(Beginning of Information supplied)
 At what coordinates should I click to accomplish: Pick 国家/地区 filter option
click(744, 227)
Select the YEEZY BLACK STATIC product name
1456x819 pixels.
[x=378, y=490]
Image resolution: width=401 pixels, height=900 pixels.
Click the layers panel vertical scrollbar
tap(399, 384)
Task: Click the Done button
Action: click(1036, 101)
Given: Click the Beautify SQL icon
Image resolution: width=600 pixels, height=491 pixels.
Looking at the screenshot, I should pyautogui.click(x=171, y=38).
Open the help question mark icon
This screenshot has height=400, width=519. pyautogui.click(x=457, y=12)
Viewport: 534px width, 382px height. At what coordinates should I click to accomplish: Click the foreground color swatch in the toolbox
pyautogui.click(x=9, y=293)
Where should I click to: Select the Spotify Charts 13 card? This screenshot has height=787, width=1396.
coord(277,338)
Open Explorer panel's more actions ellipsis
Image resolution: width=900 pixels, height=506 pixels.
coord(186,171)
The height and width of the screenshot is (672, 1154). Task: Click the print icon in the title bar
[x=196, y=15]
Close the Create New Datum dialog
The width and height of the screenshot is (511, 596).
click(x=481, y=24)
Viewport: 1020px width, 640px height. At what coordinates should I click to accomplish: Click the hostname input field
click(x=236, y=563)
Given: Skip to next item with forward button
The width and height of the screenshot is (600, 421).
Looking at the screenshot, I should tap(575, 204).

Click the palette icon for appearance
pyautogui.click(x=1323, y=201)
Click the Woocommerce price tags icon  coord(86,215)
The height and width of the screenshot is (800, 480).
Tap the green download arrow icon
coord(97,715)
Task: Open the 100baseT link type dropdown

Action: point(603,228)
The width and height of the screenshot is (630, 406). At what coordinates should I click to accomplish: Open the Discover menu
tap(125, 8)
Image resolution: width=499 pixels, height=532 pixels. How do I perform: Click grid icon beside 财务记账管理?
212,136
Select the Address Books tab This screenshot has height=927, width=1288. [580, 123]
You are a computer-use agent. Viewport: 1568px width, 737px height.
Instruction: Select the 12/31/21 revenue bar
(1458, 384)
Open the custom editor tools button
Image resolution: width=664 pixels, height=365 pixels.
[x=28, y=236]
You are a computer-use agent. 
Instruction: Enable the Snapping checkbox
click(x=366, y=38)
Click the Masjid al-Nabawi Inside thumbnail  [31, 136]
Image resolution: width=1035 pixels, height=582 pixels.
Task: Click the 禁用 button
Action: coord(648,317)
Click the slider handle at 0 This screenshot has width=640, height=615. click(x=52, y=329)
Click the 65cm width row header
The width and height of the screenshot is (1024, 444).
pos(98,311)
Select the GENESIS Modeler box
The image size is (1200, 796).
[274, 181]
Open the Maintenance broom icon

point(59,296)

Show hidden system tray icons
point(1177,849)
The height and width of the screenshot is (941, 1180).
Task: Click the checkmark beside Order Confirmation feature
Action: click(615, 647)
(End of Information supplied)
## Work required
Please return the data above in full, without altering a single line.

## Output of the exercise
 At what coordinates should I click to accomplish: Pick 国家/地区 filter option
click(744, 227)
Select the YEEZY BLACK STATIC product name
1456x819 pixels.
[x=378, y=490]
Image resolution: width=401 pixels, height=900 pixels.
Click the layers panel vertical scrollbar
tap(399, 384)
Task: Click the Done button
Action: click(1036, 101)
Given: Click the Beautify SQL icon
Image resolution: width=600 pixels, height=491 pixels.
Looking at the screenshot, I should pyautogui.click(x=171, y=38).
Open the help question mark icon
This screenshot has height=400, width=519. pyautogui.click(x=457, y=12)
Viewport: 534px width, 382px height. At what coordinates should I click to accomplish: Click the foreground color swatch in the toolbox
pyautogui.click(x=9, y=293)
Where should I click to: Select the Spotify Charts 13 card? This screenshot has height=787, width=1396.
coord(277,338)
Open Explorer panel's more actions ellipsis
Image resolution: width=900 pixels, height=506 pixels.
coord(186,171)
The height and width of the screenshot is (672, 1154). Task: Click the print icon in the title bar
[x=196, y=15]
Close the Create New Datum dialog
The width and height of the screenshot is (511, 596).
click(x=481, y=24)
Viewport: 1020px width, 640px height. At what coordinates should I click to accomplish: Click the hostname input field
click(x=236, y=563)
Given: Skip to next item with forward button
The width and height of the screenshot is (600, 421).
Looking at the screenshot, I should tap(575, 204).

Click the palette icon for appearance
pyautogui.click(x=1323, y=201)
Click the Woocommerce price tags icon  coord(86,215)
The height and width of the screenshot is (800, 480).
Tap the green download arrow icon
coord(97,715)
Task: Open the 100baseT link type dropdown

Action: point(603,228)
The width and height of the screenshot is (630, 406). At what coordinates should I click to accomplish: Open the Discover menu
tap(125, 8)
Image resolution: width=499 pixels, height=532 pixels. How do I perform: Click grid icon beside 财务记账管理?
212,136
Select the Address Books tab This screenshot has height=927, width=1288. [580, 123]
You are a computer-use agent. Viewport: 1568px width, 737px height.
Instruction: Select the 12/31/21 revenue bar
(1458, 384)
Open the custom editor tools button
Image resolution: width=664 pixels, height=365 pixels.
[x=28, y=236]
You are a computer-use agent. 
Instruction: Enable the Snapping checkbox
click(x=366, y=38)
Click the Masjid al-Nabawi Inside thumbnail  [31, 136]
Image resolution: width=1035 pixels, height=582 pixels.
Task: Click the 禁用 button
Action: coord(648,317)
Click the slider handle at 0 This screenshot has width=640, height=615. click(x=52, y=329)
Click the 65cm width row header
The width and height of the screenshot is (1024, 444).
pos(98,311)
Select the GENESIS Modeler box
The image size is (1200, 796).
[274, 181]
Open the Maintenance broom icon

point(59,296)

Show hidden system tray icons
point(1177,849)
The height and width of the screenshot is (941, 1180).
Task: Click the checkmark beside Order Confirmation feature
Action: click(615, 647)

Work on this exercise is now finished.